> Extract
- Neet Mohan as Rash Masum
- First appearance: Episode 1060 4 November 2017
- Portrayed by: Neet Mohan
- Duration: 2017–

In-universe information
- Occupation: Consultant in emergency medicine
- Family: Madia Masum (mother) Ashok Masum (father) Tariq Hussein (cousin)

= Rash Masum =

Fictional character from the BBC medical drama Casualty

Rashid "Rash" Masum is a fictional character from the BBC medical drama Casualty, played by actor Neet Mohan. He first appeared in the eleventh episode of series thirty-two, which was broadcast on 4 November 2017. Rash is introduced into the series as a junior doctor undergoing his first year of the Foundation Programme. Rash is characterised as a shy and bashful doctor; he is an eternal optimist who tries to make others laugh. Casualty's series producer Lucy Raffety billed Rash as an "innocent, cautious and nice" character. Mohan took a temporary break from the show in 2019 and upon his return writers introduced a more assertive version of the character, with his "innocence jaded".

Writers created a relationship story for Rash and hospital porter Gemma Dean (Rebecca Ryan). Their romance is made difficult due to Rash's shy persona. Producers decided to focus an entire series of Casualty highlighting the pressure the NHS workforce endure. Rash's role in the saga explored hospital hierarchy and how junior doctors are burdened with pressure. The story incorpoarated a feud with his mentor and consultant Ethan Hardy (George Rainsford). Rash also spars with F1 Mason Reede (Victor Oshin), but his subsequent death at work has a negative effect on Rash, who then becomes the centre of a depression storyline where his deteriorating mental health results in an suicide attempt. Other stories include Mohan participating in a car stunt and dealing with grief following the death of his mother, Madia (Buckso Dhillon-Woolley), his father Ashok (Kriss Dosanjh) being diagnosed with dementia, and conflict with his cousin Tariq (Manpreet Bachu). For his portrayal of Rash, Mohan was nominated for a "Best Newcomer" award at the 2019 National Television Awards.

==Casting==
Mohan successfully auditioned for the role of Rash but had recently relocated to London with his partner. Mohan still accepted the role, opting to commute to Cardiff where Casualty is filmed. Mohan's casting was first publicised by Elaine Reilly of What's on TV and the character was previewed in the show's Autumn 2017 trailer. Mohan made his first on-screen appearance as Rash in episode 11 of series 32, which was broadcast on 4 November 2017.

> Problem
Please answer these questions using the Rash Masum article above, one answer per line.
1. What occupation is listed for Rash?
2. Who billed Rash as an "innocent, cautious and nice" character?
3. In which city is Casualty filmed?

(Stored items)

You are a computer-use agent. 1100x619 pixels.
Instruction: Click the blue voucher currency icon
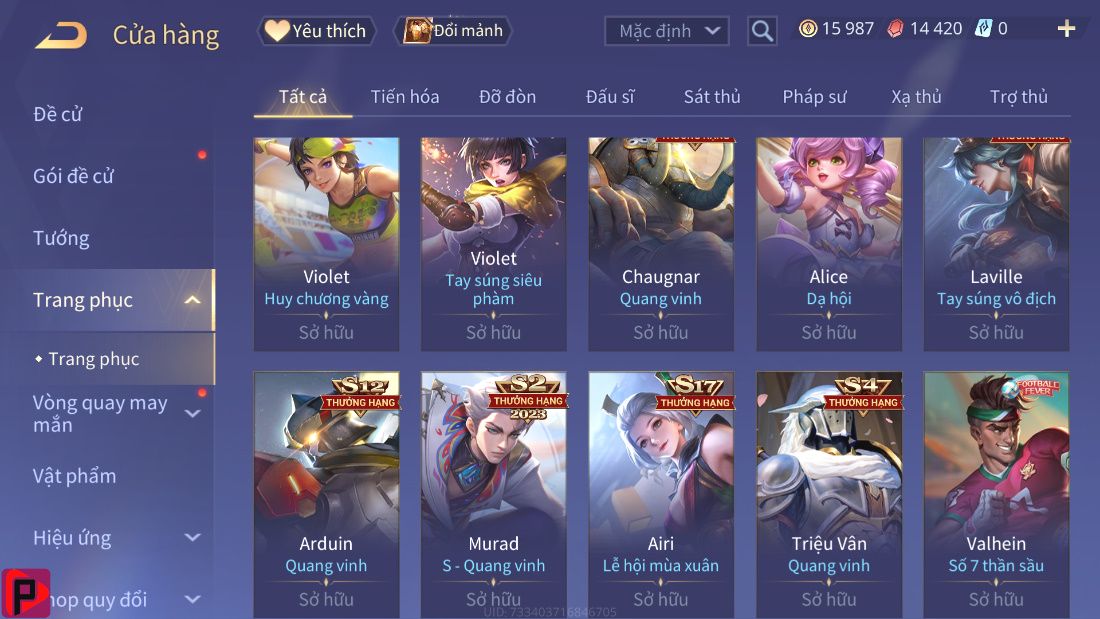[984, 28]
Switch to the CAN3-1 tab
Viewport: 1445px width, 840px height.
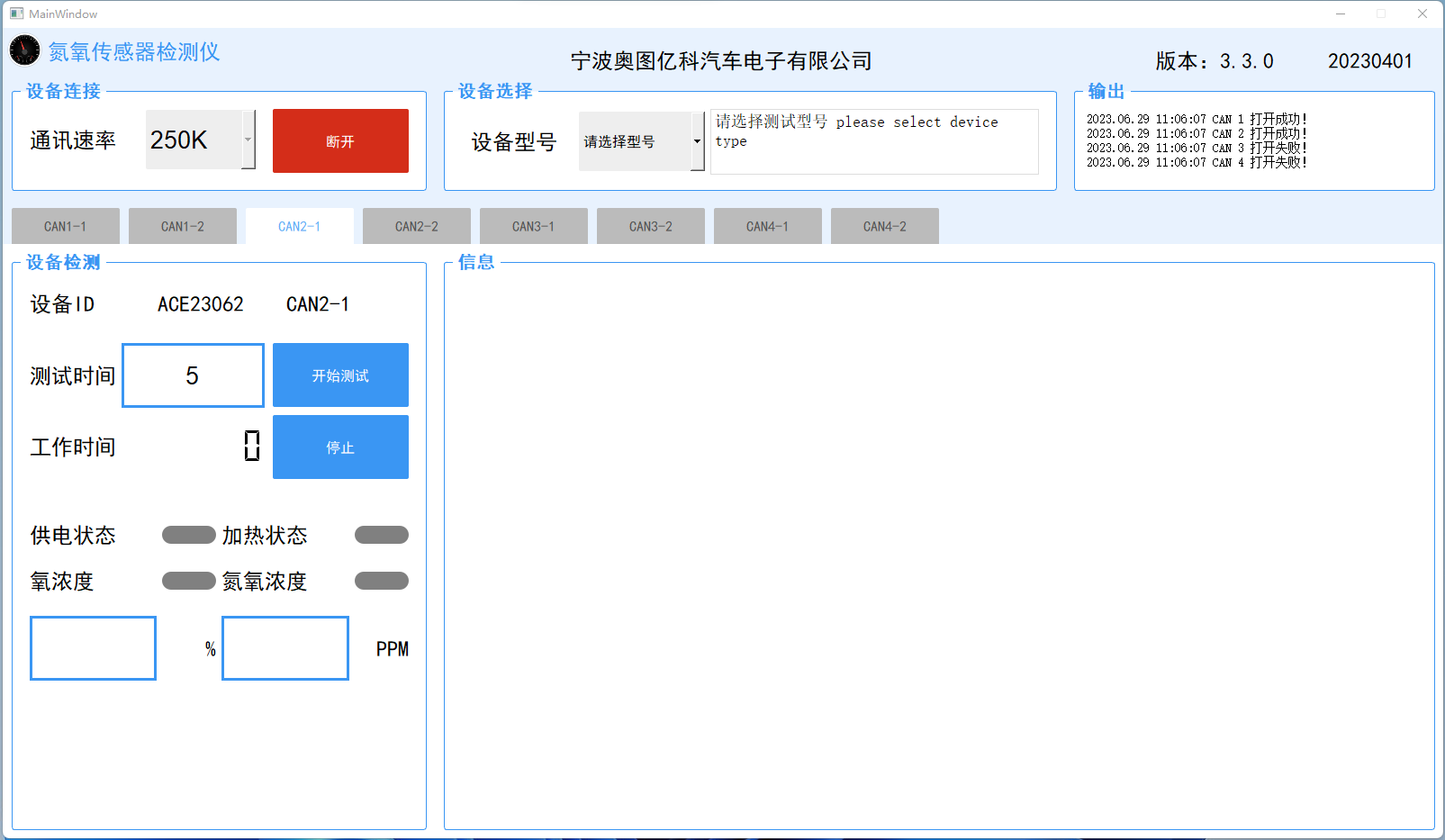tap(534, 226)
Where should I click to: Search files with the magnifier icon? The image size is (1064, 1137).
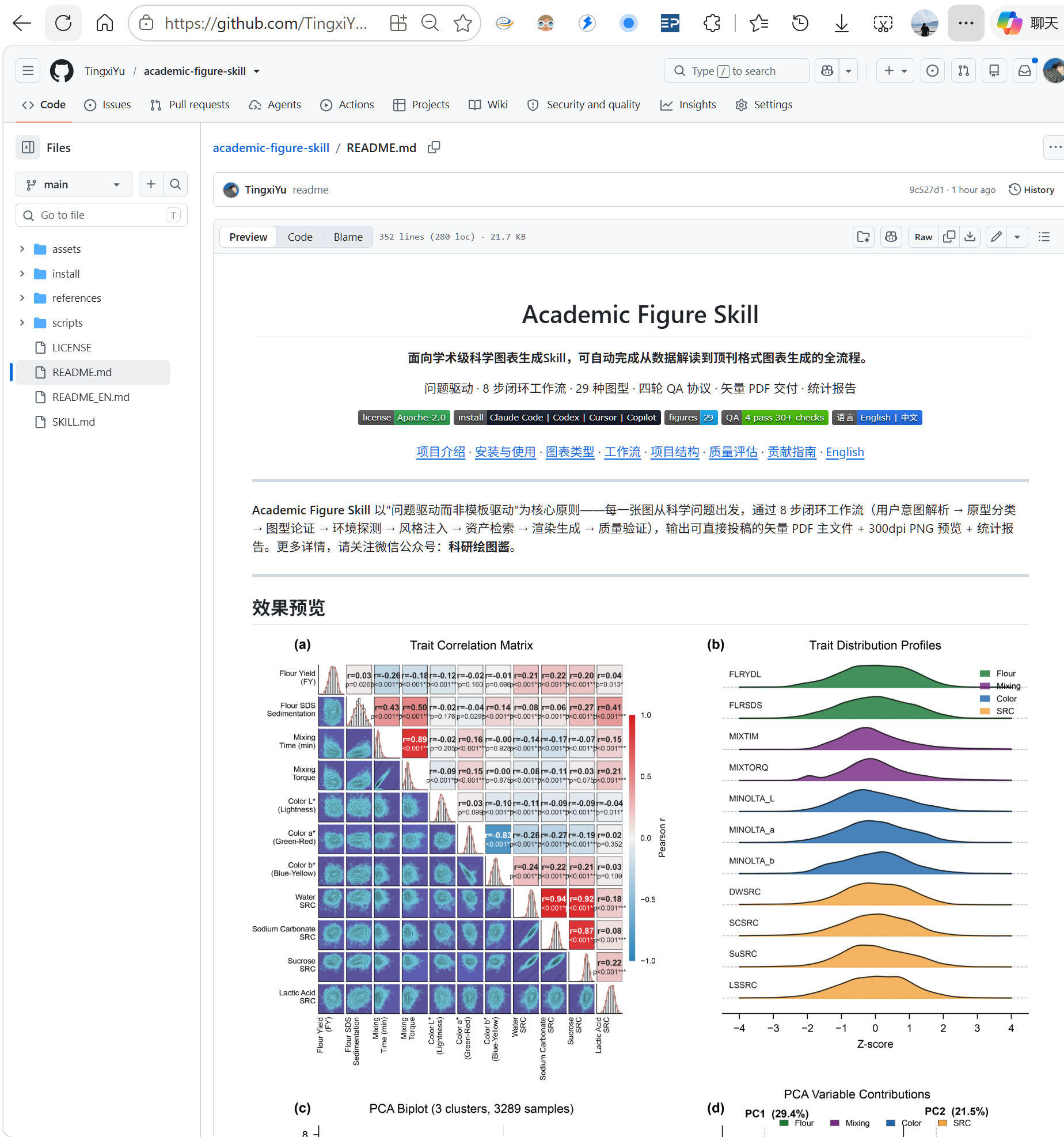[x=176, y=184]
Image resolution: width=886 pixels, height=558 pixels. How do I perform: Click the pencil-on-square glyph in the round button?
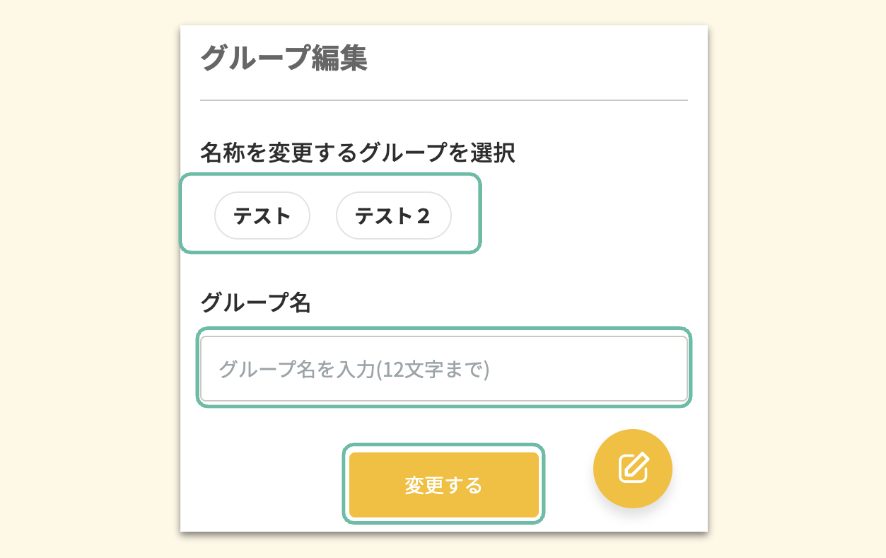coord(632,468)
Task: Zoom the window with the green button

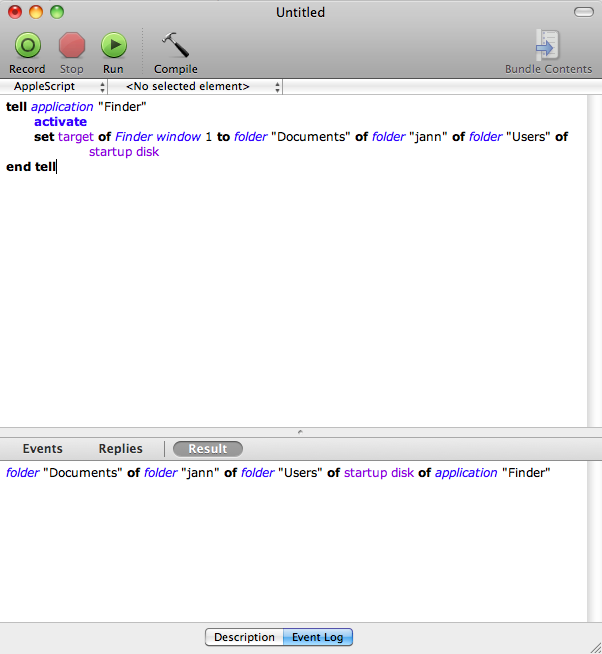Action: click(56, 12)
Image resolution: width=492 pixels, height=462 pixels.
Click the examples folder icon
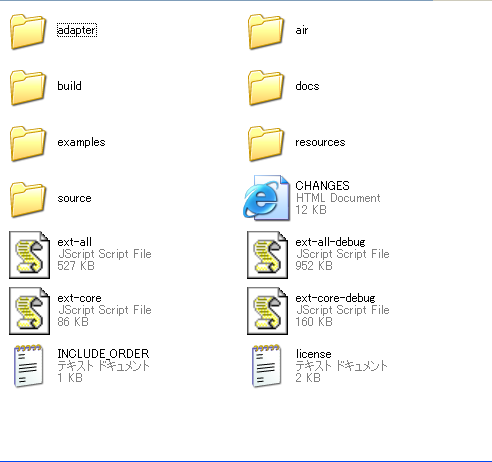click(x=28, y=144)
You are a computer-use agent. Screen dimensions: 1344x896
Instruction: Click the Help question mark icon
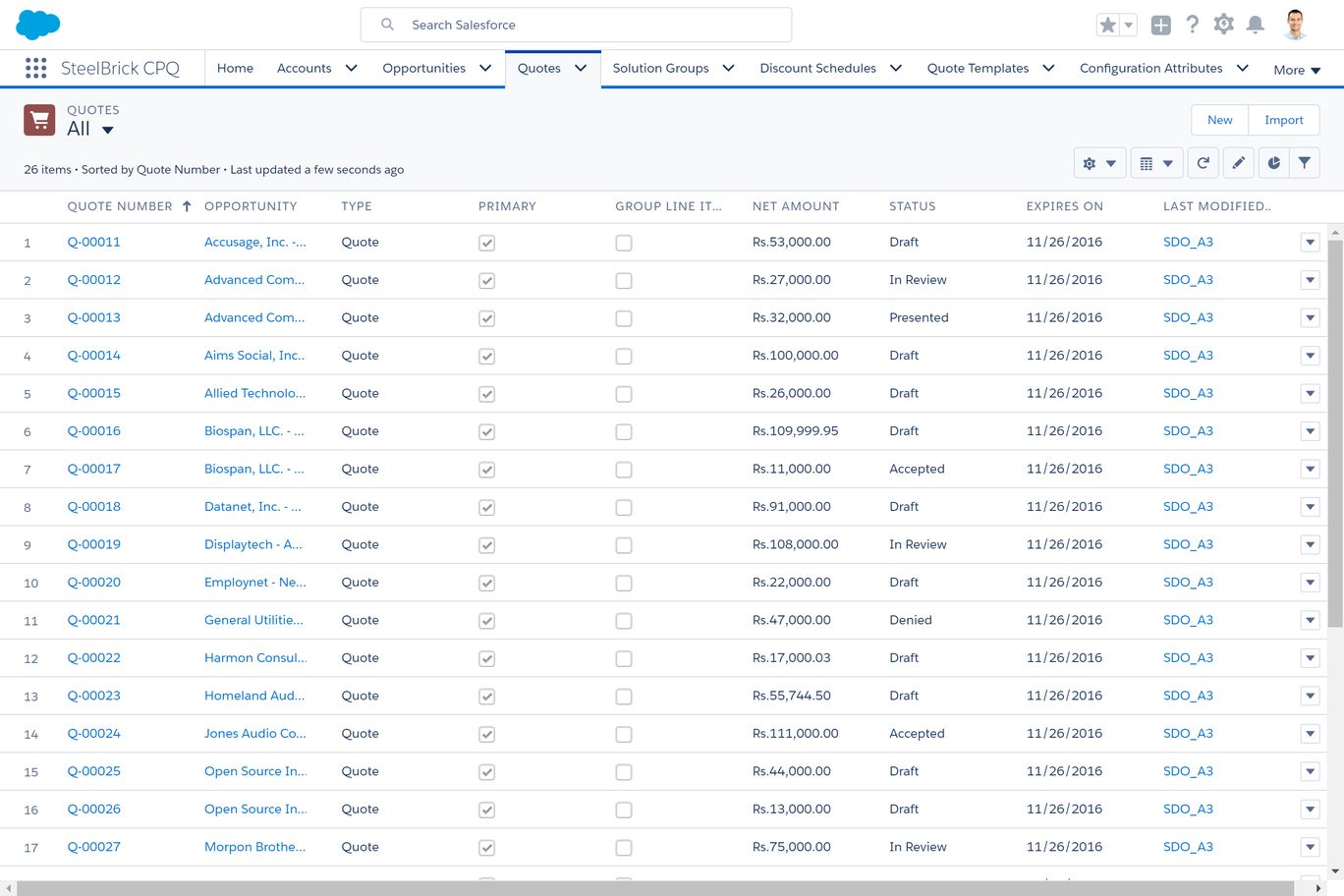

> Result below
1. Consultant in emergency medicine
2. Lucy Raffety, Casualty's series producer
3. Cardiff